Last updated on October 26th, 2020

Asthma care and medicines are expensive, and obtaining the right health insurance is an important first step in accessing the health care system. Recent changes in the law provide the opportunity for virtually every child in every state to qualify for some form of health insurance. The rules and steps involved are complex, however, and may leave many gaps in the care that is provided. Gone are the days when parents could assume that any type of health insurance would pay for all the care that a child with asthma requires.

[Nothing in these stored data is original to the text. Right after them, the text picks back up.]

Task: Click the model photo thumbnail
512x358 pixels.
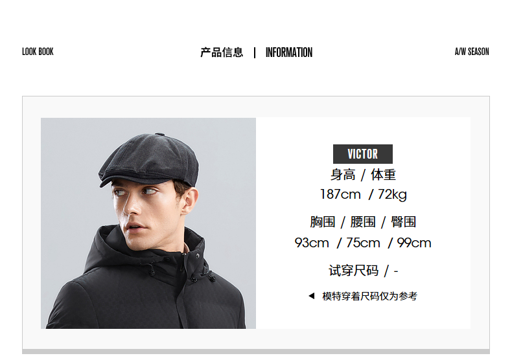Action: point(148,223)
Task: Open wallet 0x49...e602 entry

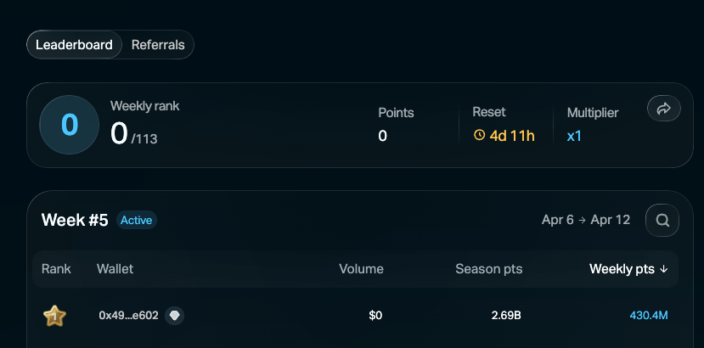Action: click(x=128, y=316)
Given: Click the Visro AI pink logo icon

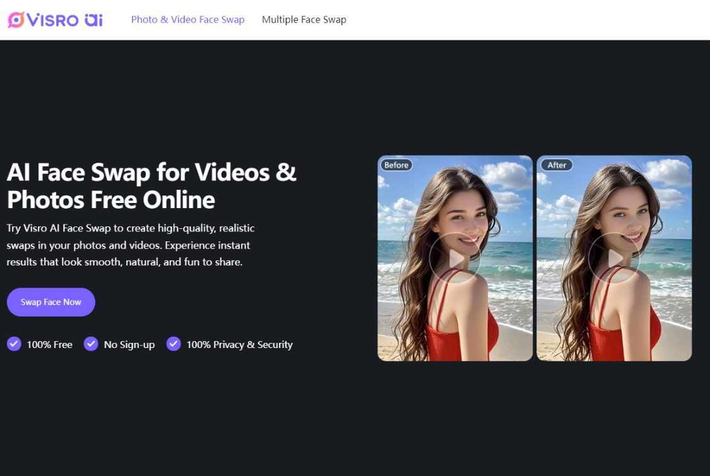Looking at the screenshot, I should 16,20.
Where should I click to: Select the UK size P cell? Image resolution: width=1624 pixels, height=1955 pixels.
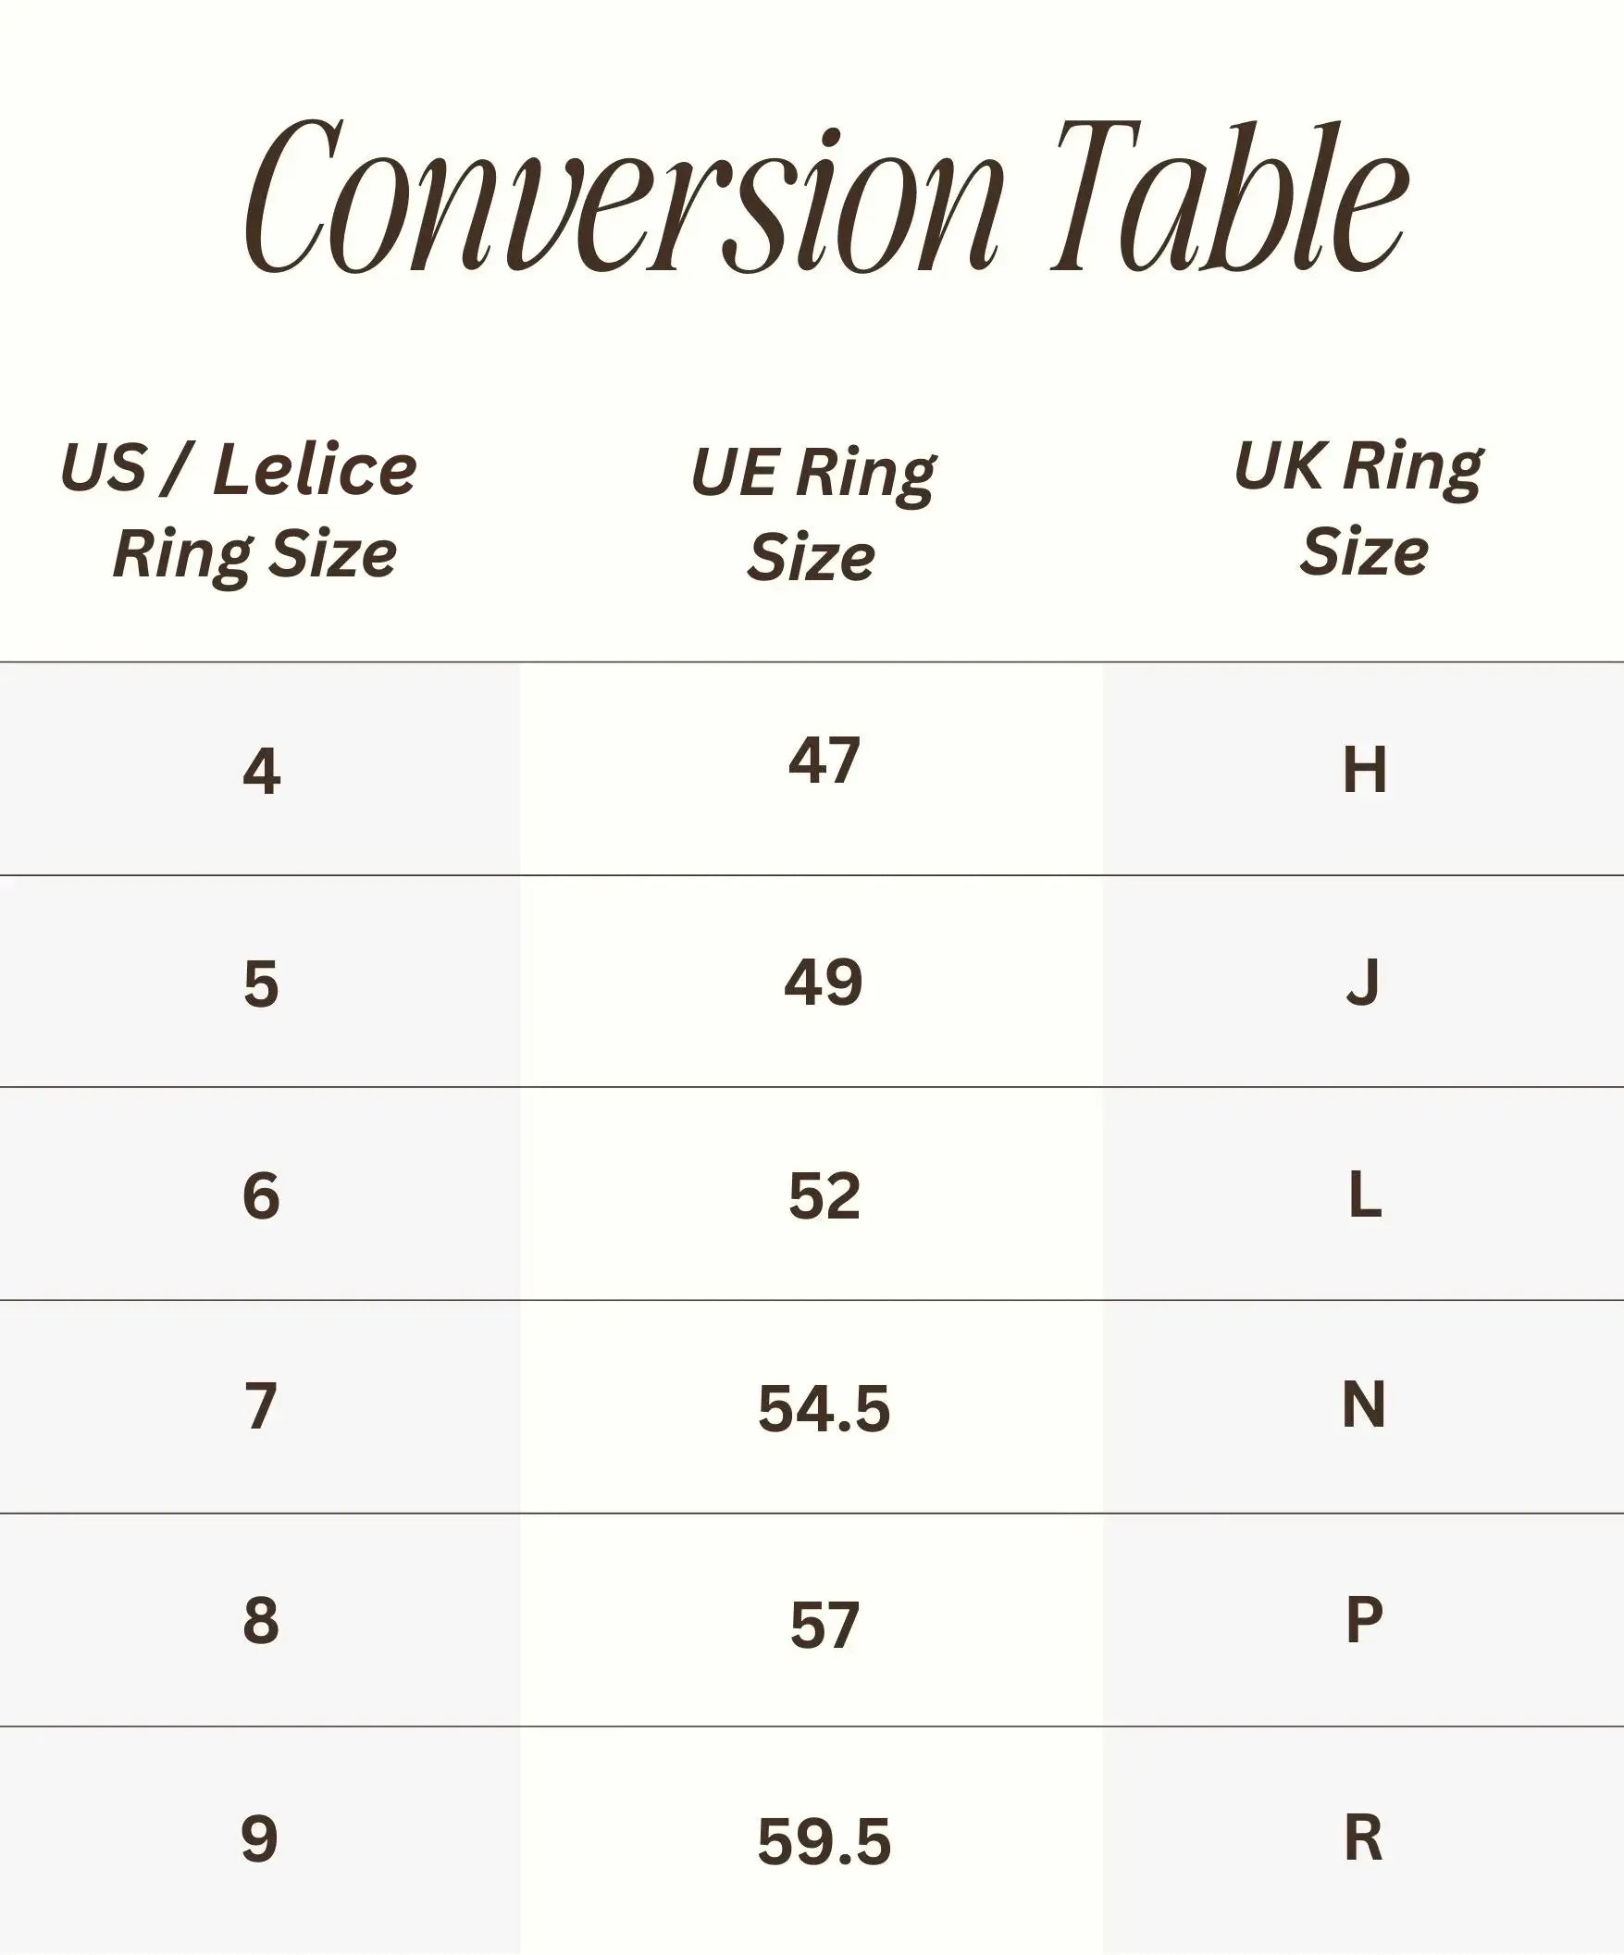(x=1364, y=1620)
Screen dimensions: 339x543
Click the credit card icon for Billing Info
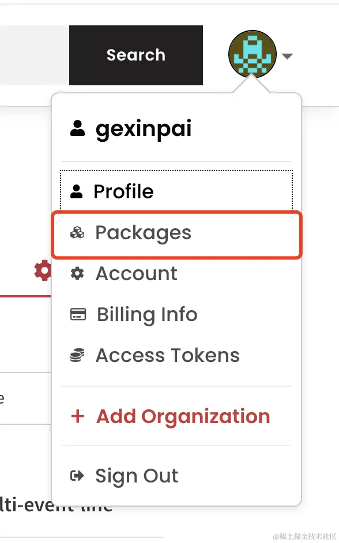[78, 314]
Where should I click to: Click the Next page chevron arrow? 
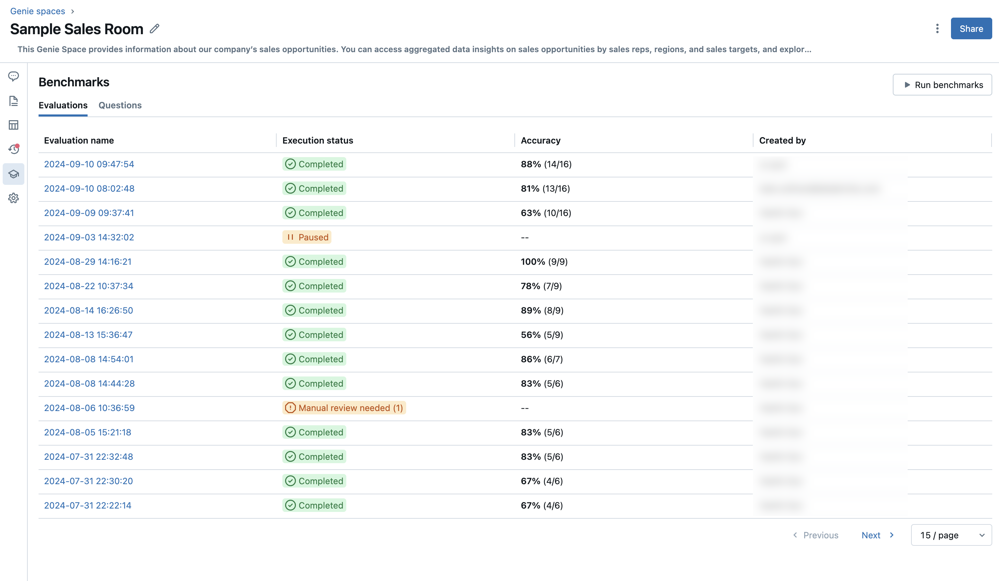tap(892, 535)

If your child has private insurance through your employer, you need to explore what it covers. Inpatient (in-hospital) and outpatient (office) benefits may be treated differently and may include copays and deductibles that come out of your pocket before the insurance coverage starts to pay. Some insurance plans provide full payment only to providers who are within the plan’s own “network.” If this is the case, it’s important to be sure that the network includes your child’s primary care doctor or pediatrician, nurse practitioner, and other health care professionals. A referral from your primary care provider may be needed for the insurance plan to cover fully any specialists, such as allergy or pulmonary doctors.

Private Health Insurance

With the increasing costs of medicines, most insurance companies have cut back on prescription plans. Many plans include copays, prior authorization, or require the use of a mail-order prescription company. Generic forms of some asthma medicines are available and may result in lower costs if prescribed by your doctor or nurse practitioner. By and large, generic drugs for asthma work just as well as name brands.

If your insurance does not cover prescriptions, there are other options to consider. Some pharmaceutical companies offer assistance plans; information can be obtained by contacting the individual company directly. Clinical research trials also will sometimes cover the cost of medicines. Information about clinical trials can be obtained through drug companies, your physician, or through an Internet site set up by the National Institutes of Health (www.ClinicalTrials.gov). Durable medical equipment, such as nebulizers and other home care needs, are covered differently by insurance plans. Some forms of equipment, such as spacers, can be ordered at low cost from organizations such as the Allergy & Asthma Network: Mothers of Asthmatics (www.aanma.org or 1-800-878-4403).